[[ Records supplied, beginning ]]

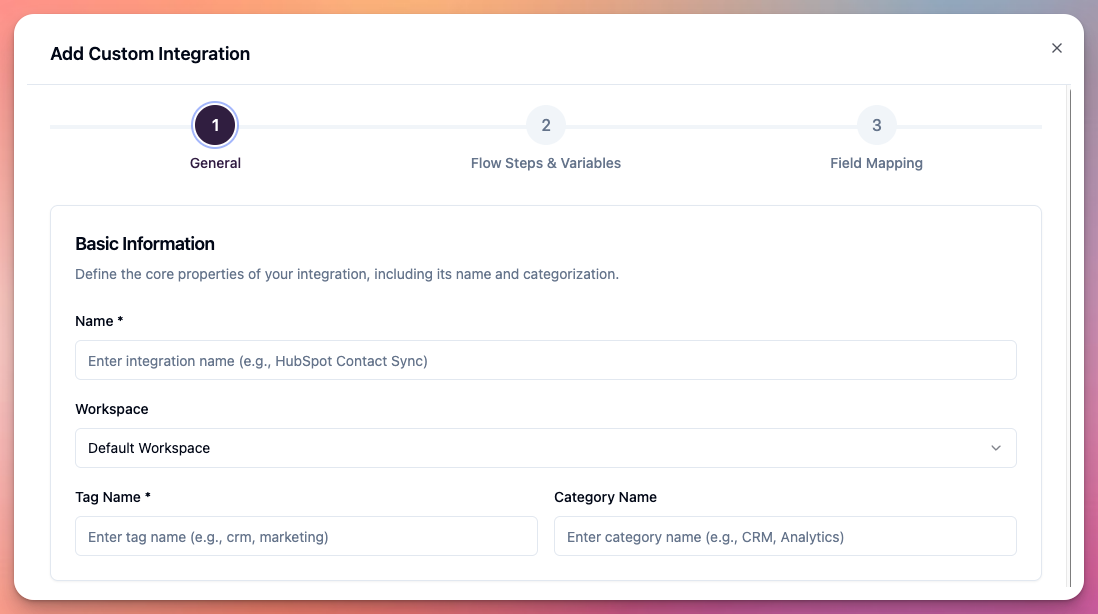Select the General step label
Viewport: 1098px width, 614px height.
(215, 162)
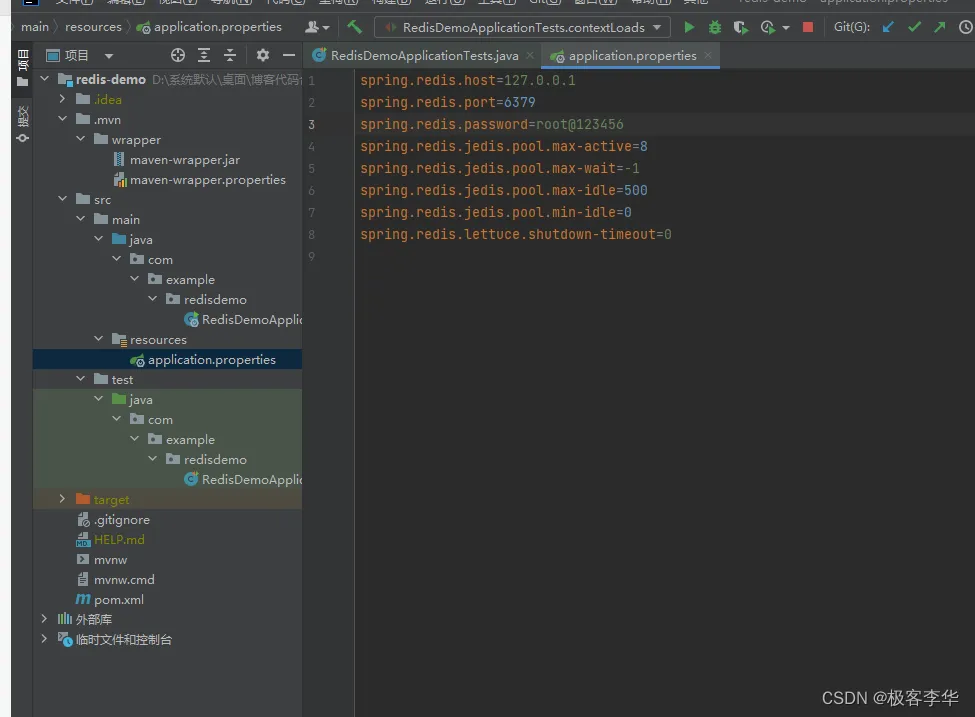The width and height of the screenshot is (975, 717).
Task: Close the application.properties editor tab
Action: [708, 56]
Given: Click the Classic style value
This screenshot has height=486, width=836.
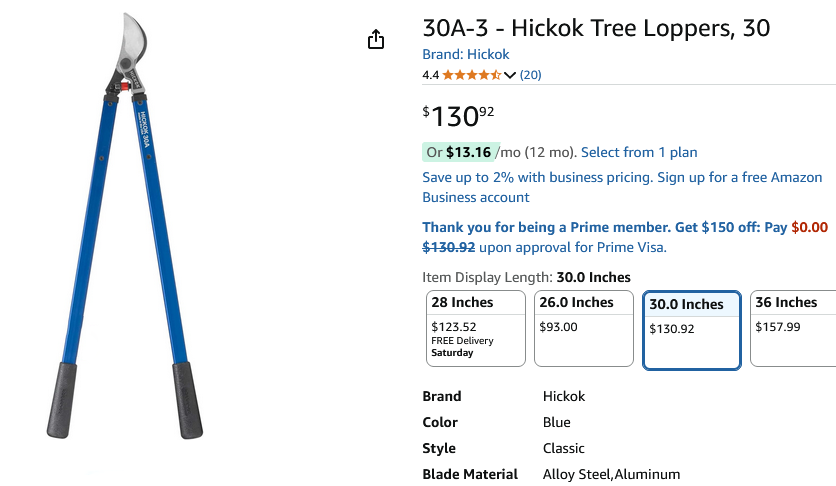Looking at the screenshot, I should pos(564,448).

[[ Records supplied, end ]]

■ **Activity**
Only the lines from the one containing "Given: Click the Classic style value" through the last line of the data belong in the copy, both included and reproduced exactly. Pictures do not.

■ **Answer section**
Given: Click the Classic style value
This screenshot has height=486, width=836.
Looking at the screenshot, I should pos(564,448).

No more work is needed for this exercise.